━━ Passage given

The Inca in Peru were the first to cultivate potatoes between 8,000 to 5,000 BC. In 1536, the Spanish conquered Peru, discovered the culinary versatility of the potato, and sailed bags of them back to Europe.

It is said there are more than 4,000 varieties of native potatoes, mostly found in the Andes. They come in many sizes, shapes and colours. While you can make a potato drawing using the common Yukon Gold or Russet varieties, it’s fun to eat and sketch eye-catching purple potatoes or pink potatoes.

We suggest purchasing a variety of potatoes for your drawing. A diversity of colours, shapes and textures helps make a still life vegetable portrait more interesting. Be sure to arrange the potatoes on your kitchen counter to photograph in ample natural light.

You’ll of course need to eat up those potatoes once you’re finished drawing so why not cook one of our popular potato recipes?

━━━━
━━ Material provided

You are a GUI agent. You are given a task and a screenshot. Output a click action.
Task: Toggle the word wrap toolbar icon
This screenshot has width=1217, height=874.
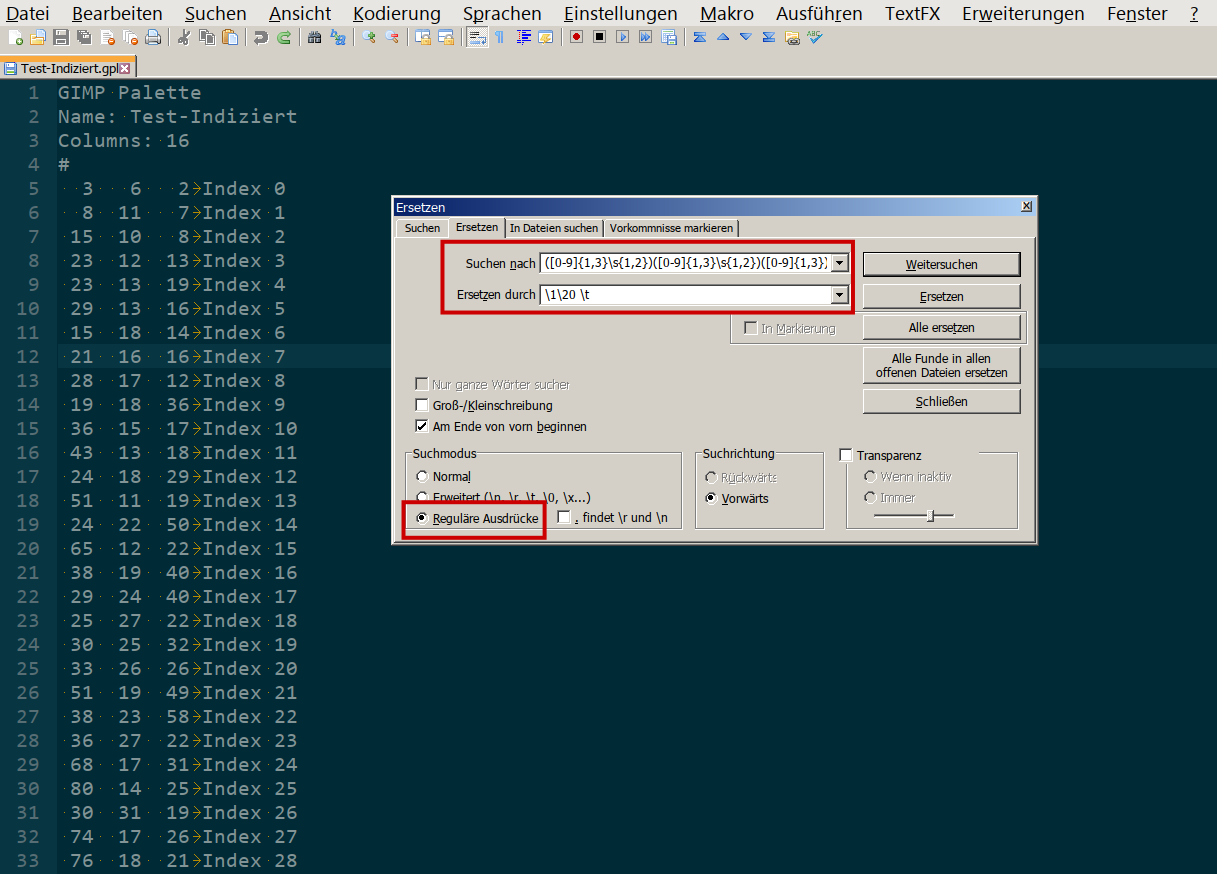coord(476,38)
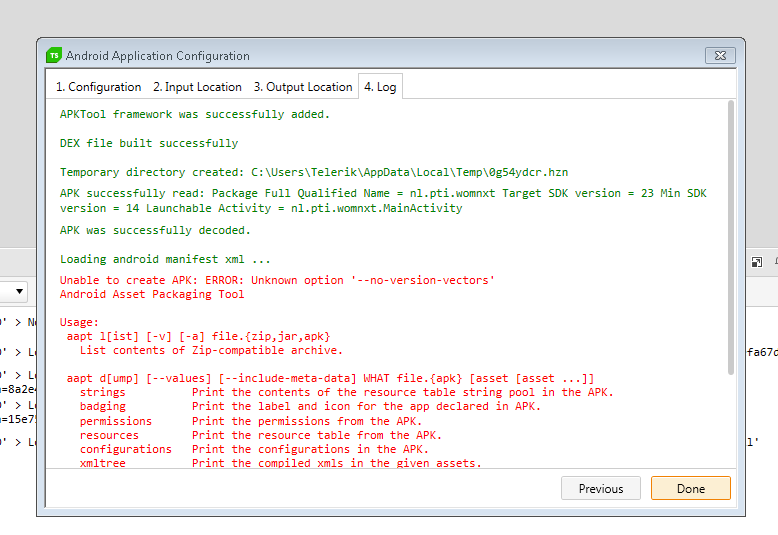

━━━━

* **Tasks to complete**:
1 - In the potato passage, how many varieties of native potatoes are said to exist?
2 - Extract the potato passage from "The Inca in Peru" to "popular potato recipes?".
3 - Write the next part of the passage on drawing potatoes, following on from its final sentence.

* **Answers provided**:
1 - More than 4,000, mostly found in the Andes.

2 -
The Inca in Peru were the first to cultivate potatoes between 8,000 to 5,000 BC. In 1536, the Spanish conquered Peru, discovered the culinary versatility of the potato, and sailed bags of them back to Europe.

It is said there are more than 4,000 varieties of native potatoes, mostly found in the Andes. They come in many sizes, shapes and colours. While you can make a potato drawing using the common Yukon Gold or Russet varieties, it’s fun to eat and sketch eye-catching purple potatoes or pink potatoes.

We suggest purchasing a variety of potatoes for your drawing. A diversity of colours, shapes and textures helps make a still life vegetable portrait more interesting. Be sure to arrange the potatoes on your kitchen counter to photograph in ample natural light.

You’ll of course need to eat up those potatoes once you’re finished drawing so why not cook one of our popular potato recipes?

3 -
Some of our favourites include Bolo de Caco, Cheesy Bacon Potato Skins, Tater Tot Poutine, Culurgiones Sardinian Cheese & Potato Stuffed Pasta, Vegetarian Malai Kofta, Kartoffelknödel German Potato Dumplings, Pkaila Tunisian Butter Bean Stew, Chupe de Quinoa, Portuguese Bean Soup, Ajiaco Cubano, Roti Canai Curry and Tartiflette Reblochon.

If you’re absolutely obsessed with spuds we highly suggest flying to Prince Edward Island to visit the Canadian Potato Museum!

Potato Drawing Procreate Tutorial

The humble potato. A rather plain, yet versatile starchy plant food that is ubiquitous in many diets around the world. Especially loved for its simplicity and its long shelf life throughout cold winters, the potato hasn’t always been celebrated for its beauty or as a subject of art.

Our procreate tutorial on how to draw potatoes is about to change all that! A potato is in fact a brilliant subject for still life drawing. Still life drawing utilizes non-living, everyday objects that are good at holding still, as subjects to practice drawing techniques like light and shadow, colour, shape and texture. And what better for these purposes than a potato, really?

Deceptively simple at first glance, but with a striking amount of detail upon closer examination, there’s more to a potato than meets the eye (pun intended).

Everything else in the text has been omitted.